Taxonomy: (Ramphastos ambiguus)
Spanish Name: Tucán pechigualdo
Other Common Names: Chestnut-mandibled Toucan, Black-mandibled Toucan (considered subspecies)
Conservation Status: Near Threatened
Lifespan: Yellow-throated Toucans can live up to 20 years.
Distribution: From Nicaragua to the far northwestern corner of South America.
Habitat: Tropical and sub-tropical regions.
Behavior: From Nicaragua to the far northwestern corner of South America.
Weight: 584-746 grams
Diet: Toucans have a varied diet that includes large amounts of fruits, insects and other invertebrates, small mammals, and are well-known for raiding the nests of other birds. They will eat both the eggs and the babies from smaller birds' nests.

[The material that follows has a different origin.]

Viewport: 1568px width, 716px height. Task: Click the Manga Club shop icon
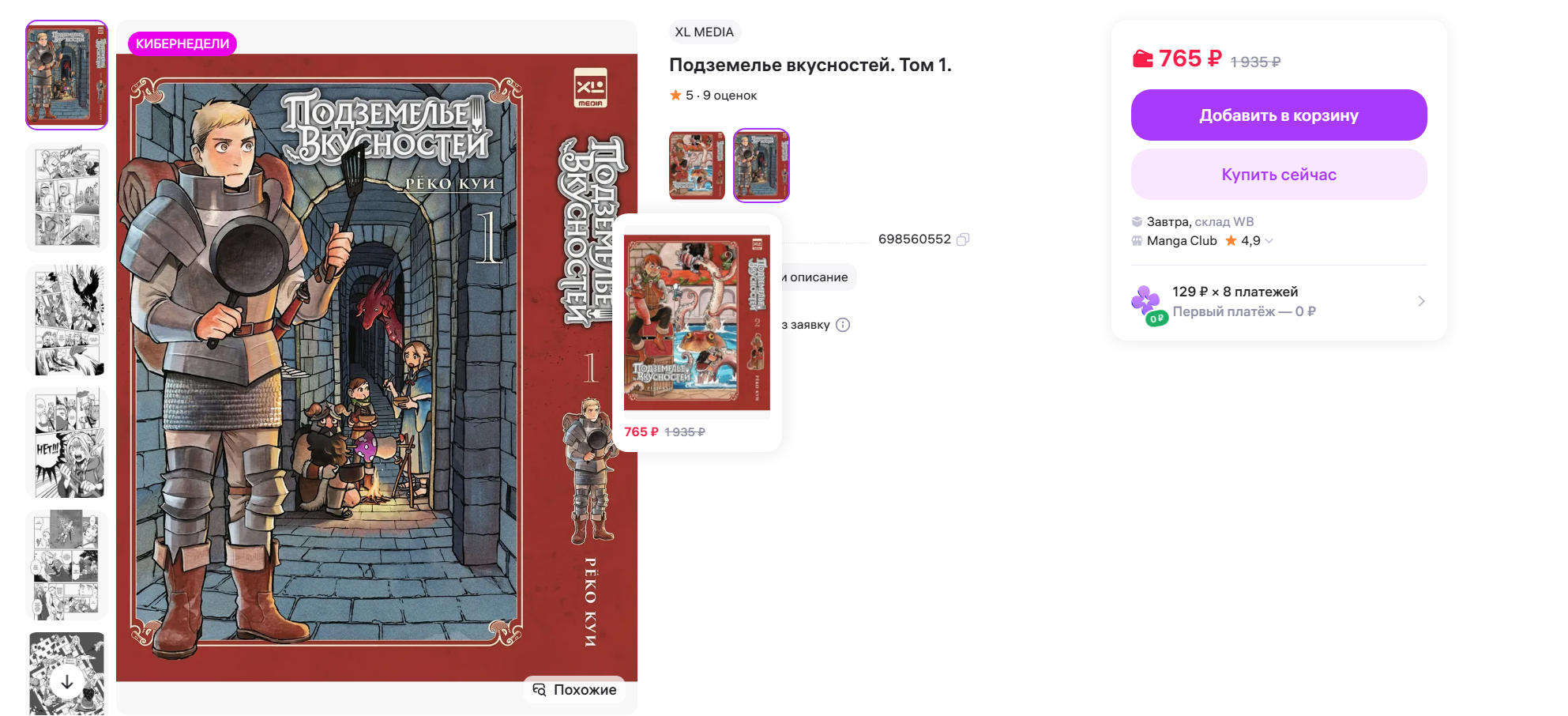[1137, 241]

Reproduction: In Costa Rica, the breeding period for the Yellow-throated Toucan is March to June, and they are cavity-nesters who make use of rotted wood in trees since they are not true excavators. Though both male and female care for and defend the nestlings, not much is known about incubation length and number of eggs laid, though it is suspected to be two to three eggs at a time. When the eggs hatch, the young emerge completely naked, without any down. Toucans are resident breeders and do not migrate. Toucans are usually found in pairs or small flocks. They sometimes fence with their bills and wrestle, which scientists hypothesize they do to establish dominance hierarchies.
Threats: Yellow-throated Toucans are affected most profoundly by habitat loss generated by the encroachment of farmland.
At Alturas: At Alturas, we provide refuge for one toucan, named Raul, who was confiscated from the pet trade. He was young when he first came to us, so we hoped that he might not have become imprinted on humans, but our attempts to release him have not been successful. He has decided for himself that he wants to be a permanent member of the sanctuary family.